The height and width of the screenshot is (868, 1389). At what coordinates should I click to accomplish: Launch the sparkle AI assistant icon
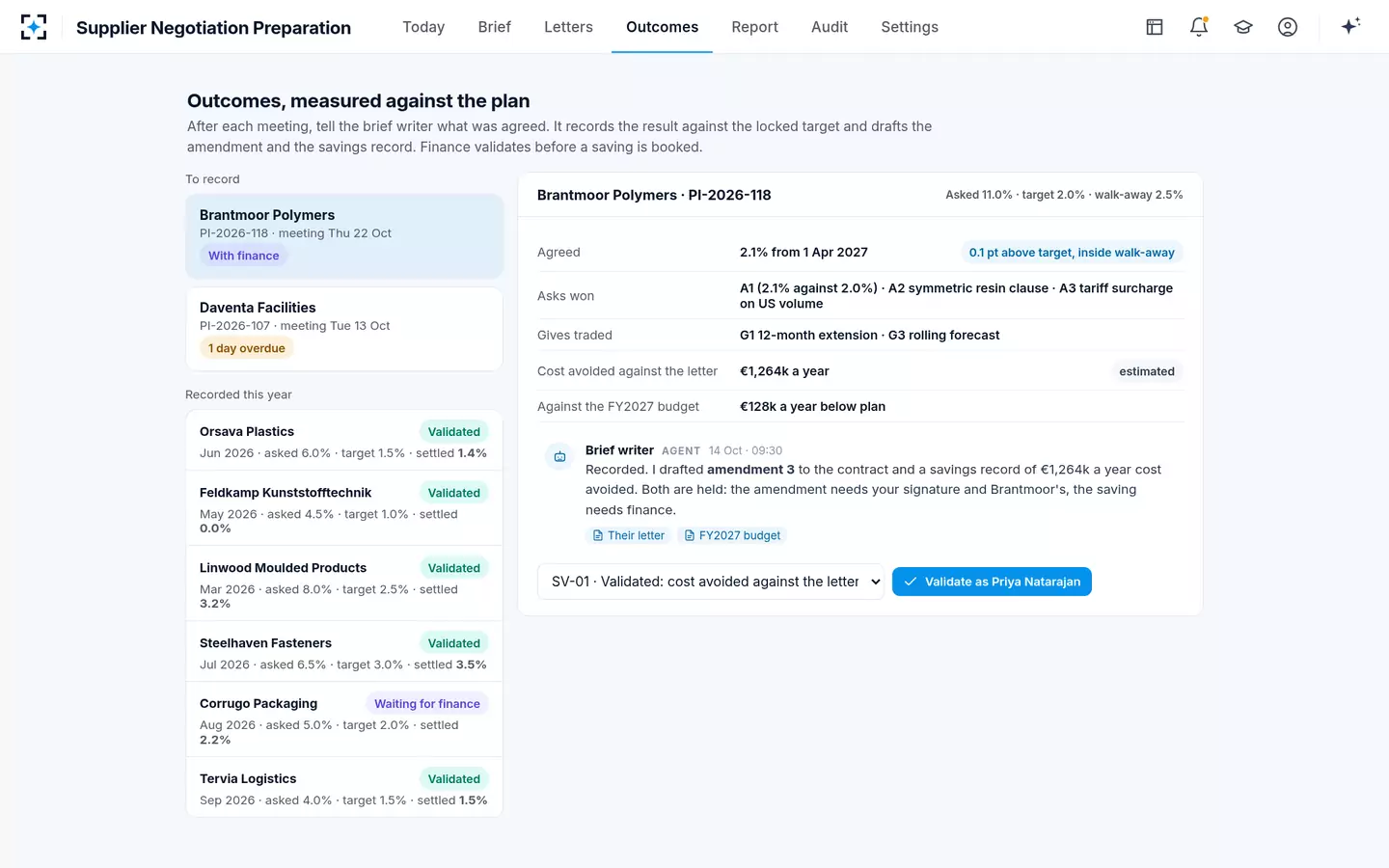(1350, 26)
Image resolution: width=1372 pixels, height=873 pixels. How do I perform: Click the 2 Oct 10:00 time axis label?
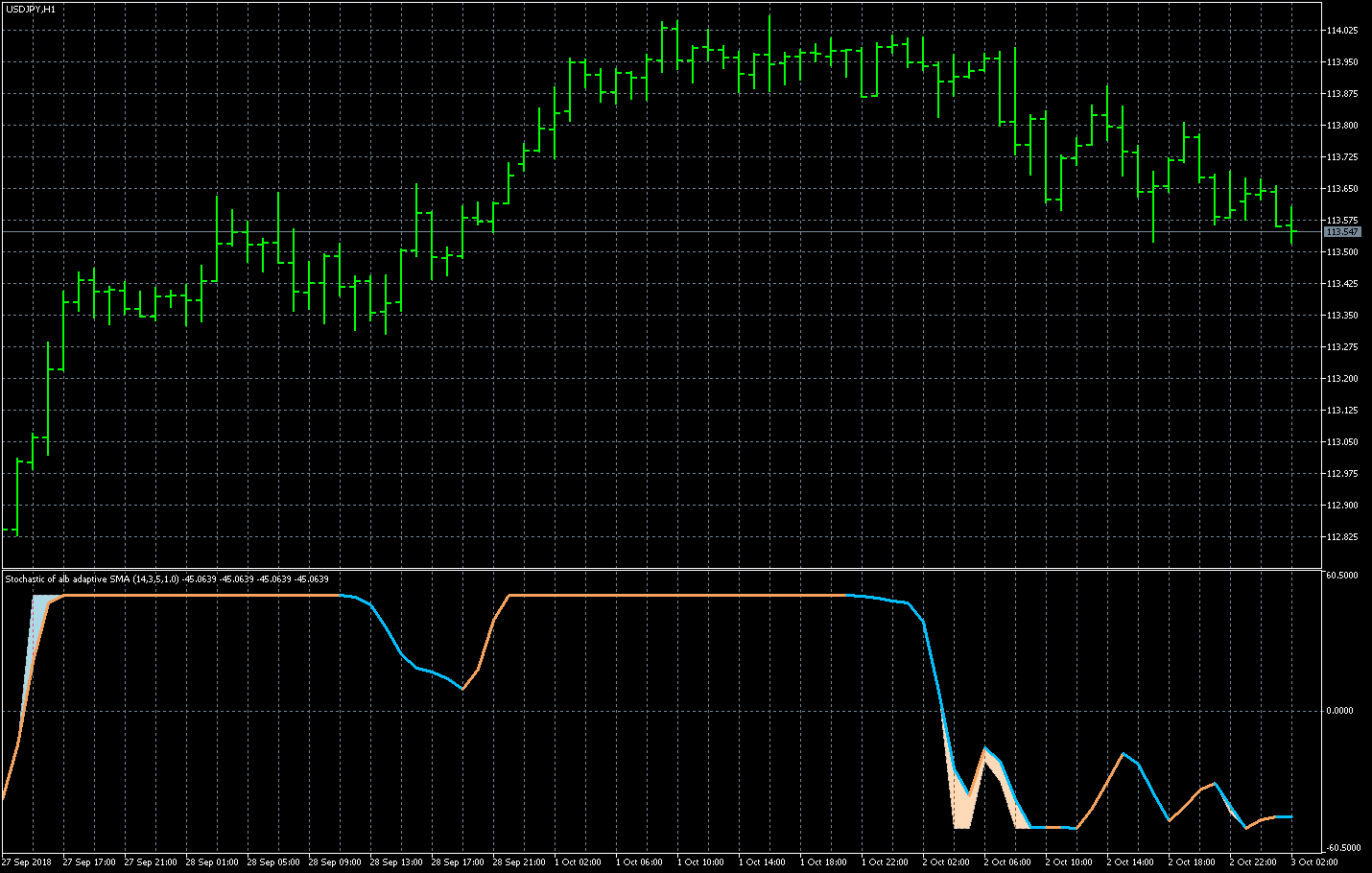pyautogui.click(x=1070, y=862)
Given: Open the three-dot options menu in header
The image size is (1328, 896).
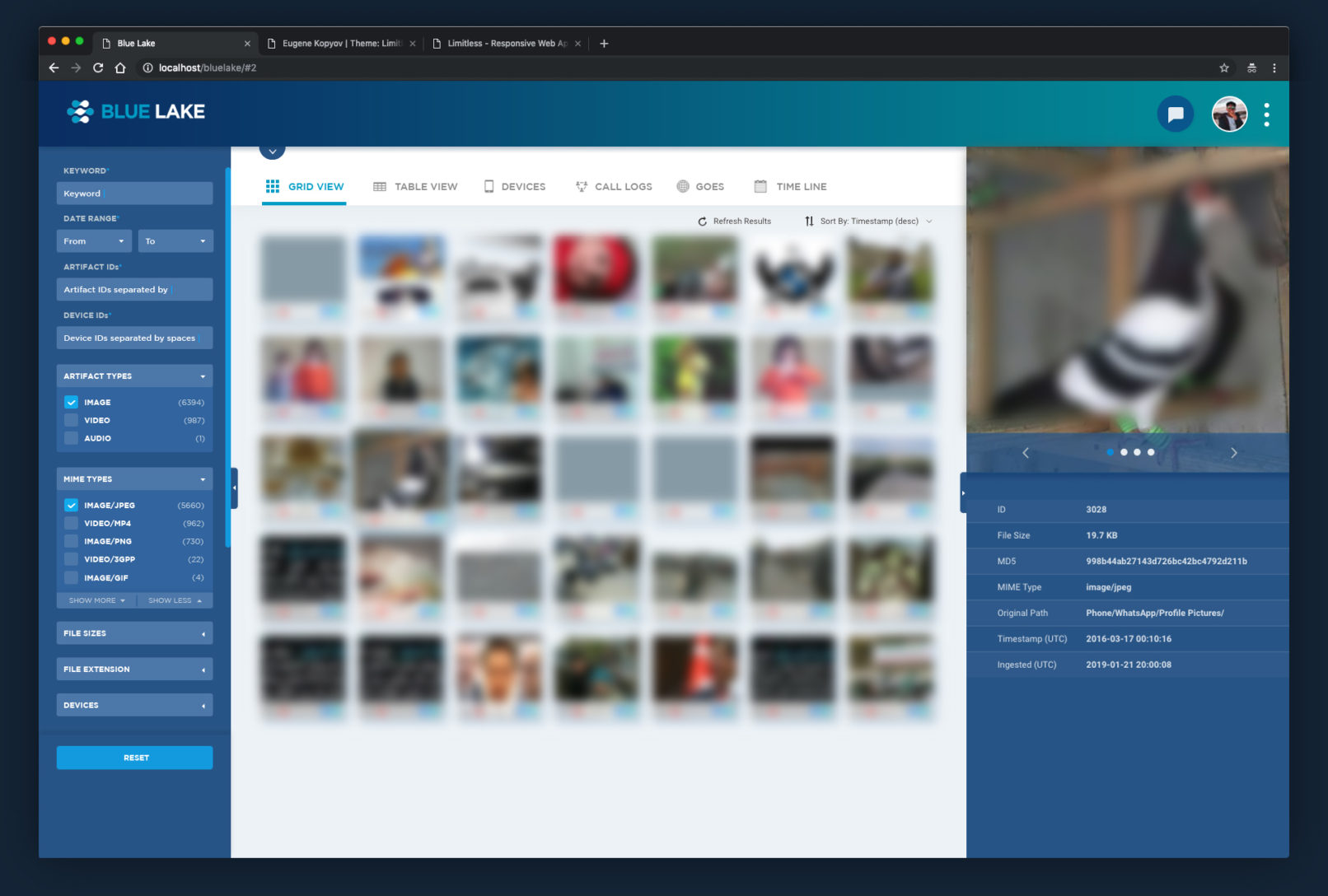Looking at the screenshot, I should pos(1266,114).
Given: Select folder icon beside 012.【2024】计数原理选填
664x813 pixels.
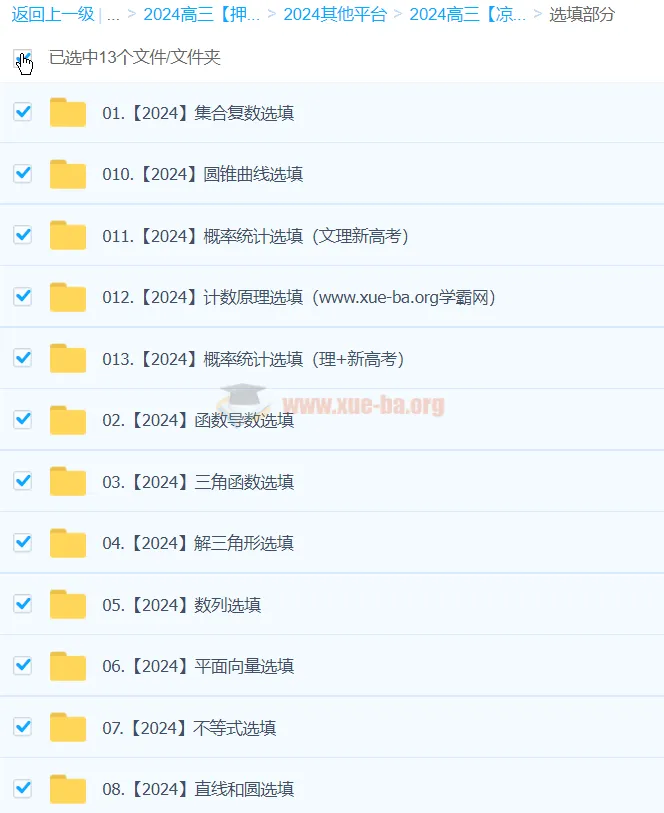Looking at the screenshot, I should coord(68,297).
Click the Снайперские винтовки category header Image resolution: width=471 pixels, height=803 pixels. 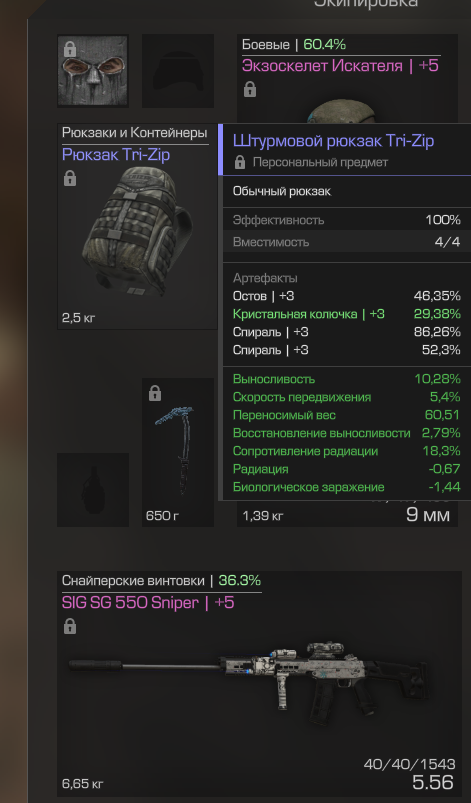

# # # # # # #

- YOUR INSTRUCTIONS: Your response should be each line that includes the word "Given", copied from the records.

- EXPECTED ANSWER:
Given: Open the three-dot options menu in header
Given: Select folder icon beside 012.【2024】计数原理选填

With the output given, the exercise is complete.